WHAT THE TASK REQUIRES: Set every entry down again precisely.
*** Opening of DATA EXTRACT ***
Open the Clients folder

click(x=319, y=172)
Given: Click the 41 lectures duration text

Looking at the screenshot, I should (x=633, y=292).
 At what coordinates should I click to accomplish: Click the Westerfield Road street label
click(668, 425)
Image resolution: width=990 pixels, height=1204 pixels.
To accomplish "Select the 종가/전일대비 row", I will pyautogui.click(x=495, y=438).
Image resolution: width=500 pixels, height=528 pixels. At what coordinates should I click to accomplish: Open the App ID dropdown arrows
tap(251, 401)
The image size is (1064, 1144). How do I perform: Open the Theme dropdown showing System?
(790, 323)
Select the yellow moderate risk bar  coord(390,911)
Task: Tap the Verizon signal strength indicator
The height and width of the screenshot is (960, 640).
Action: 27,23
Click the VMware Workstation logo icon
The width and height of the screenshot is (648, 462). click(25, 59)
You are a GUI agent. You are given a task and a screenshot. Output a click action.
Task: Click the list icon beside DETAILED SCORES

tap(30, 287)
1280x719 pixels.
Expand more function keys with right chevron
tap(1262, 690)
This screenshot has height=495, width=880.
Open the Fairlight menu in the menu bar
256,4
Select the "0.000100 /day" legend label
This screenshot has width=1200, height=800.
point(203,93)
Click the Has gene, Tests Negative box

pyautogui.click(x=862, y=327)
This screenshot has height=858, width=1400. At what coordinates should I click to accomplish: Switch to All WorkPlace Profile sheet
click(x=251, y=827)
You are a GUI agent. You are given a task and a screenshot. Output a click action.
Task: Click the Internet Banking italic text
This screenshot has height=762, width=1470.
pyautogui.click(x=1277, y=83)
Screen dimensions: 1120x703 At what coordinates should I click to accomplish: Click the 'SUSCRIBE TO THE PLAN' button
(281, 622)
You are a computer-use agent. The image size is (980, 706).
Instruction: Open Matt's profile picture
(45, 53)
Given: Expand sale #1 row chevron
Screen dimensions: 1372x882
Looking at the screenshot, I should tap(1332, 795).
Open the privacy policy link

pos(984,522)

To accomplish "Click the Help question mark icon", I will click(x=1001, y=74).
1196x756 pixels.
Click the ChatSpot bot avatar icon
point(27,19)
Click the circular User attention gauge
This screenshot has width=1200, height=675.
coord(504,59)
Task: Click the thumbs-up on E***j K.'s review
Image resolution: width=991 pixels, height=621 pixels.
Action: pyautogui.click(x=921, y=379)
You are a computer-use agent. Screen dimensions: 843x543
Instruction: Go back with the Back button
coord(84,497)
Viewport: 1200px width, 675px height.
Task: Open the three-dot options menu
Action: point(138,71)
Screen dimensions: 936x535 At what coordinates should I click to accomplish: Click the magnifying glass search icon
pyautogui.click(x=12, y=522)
*** Close of DATA EXTRACT ***
ANSWER AREA:
Open the Clients folder

click(x=319, y=172)
Given: Click the 41 lectures duration text

Looking at the screenshot, I should (x=633, y=292).
 At what coordinates should I click to accomplish: Click the Westerfield Road street label
click(668, 425)
Image resolution: width=990 pixels, height=1204 pixels.
To accomplish "Select the 종가/전일대비 row", I will pyautogui.click(x=495, y=438).
Image resolution: width=500 pixels, height=528 pixels. At what coordinates should I click to accomplish: Open the App ID dropdown arrows
tap(251, 401)
The image size is (1064, 1144). How do I perform: Open the Theme dropdown showing System?
(790, 323)
Select the yellow moderate risk bar  coord(390,911)
Task: Tap the Verizon signal strength indicator
The height and width of the screenshot is (960, 640).
Action: 27,23
Click the VMware Workstation logo icon
The width and height of the screenshot is (648, 462). click(25, 59)
You are a GUI agent. You are given a task and a screenshot. Output a click action.
Task: Click the list icon beside DETAILED SCORES

tap(30, 287)
1280x719 pixels.
Expand more function keys with right chevron
tap(1262, 690)
This screenshot has height=495, width=880.
Open the Fairlight menu in the menu bar
256,4
Select the "0.000100 /day" legend label
This screenshot has width=1200, height=800.
point(203,93)
Click the Has gene, Tests Negative box

pyautogui.click(x=862, y=327)
This screenshot has height=858, width=1400. At what coordinates should I click to accomplish: Switch to All WorkPlace Profile sheet
click(x=251, y=827)
You are a GUI agent. You are given a task and a screenshot. Output a click action.
Task: Click the Internet Banking italic text
This screenshot has height=762, width=1470.
pyautogui.click(x=1277, y=83)
Screen dimensions: 1120x703 At what coordinates should I click to accomplish: Click the 'SUSCRIBE TO THE PLAN' button
(281, 622)
You are a computer-use agent. The image size is (980, 706).
Instruction: Open Matt's profile picture
(45, 53)
Given: Expand sale #1 row chevron
Screen dimensions: 1372x882
Looking at the screenshot, I should tap(1332, 795).
Open the privacy policy link

pos(984,522)

To accomplish "Click the Help question mark icon", I will click(x=1001, y=74).
1196x756 pixels.
Click the ChatSpot bot avatar icon
point(27,19)
Click the circular User attention gauge
This screenshot has width=1200, height=675.
coord(504,59)
Task: Click the thumbs-up on E***j K.'s review
Image resolution: width=991 pixels, height=621 pixels.
Action: pyautogui.click(x=921, y=379)
You are a computer-use agent. Screen dimensions: 843x543
Instruction: Go back with the Back button
coord(84,497)
Viewport: 1200px width, 675px height.
Task: Open the three-dot options menu
Action: point(138,71)
Screen dimensions: 936x535 At what coordinates should I click to accomplish: Click the magnifying glass search icon
pyautogui.click(x=12, y=522)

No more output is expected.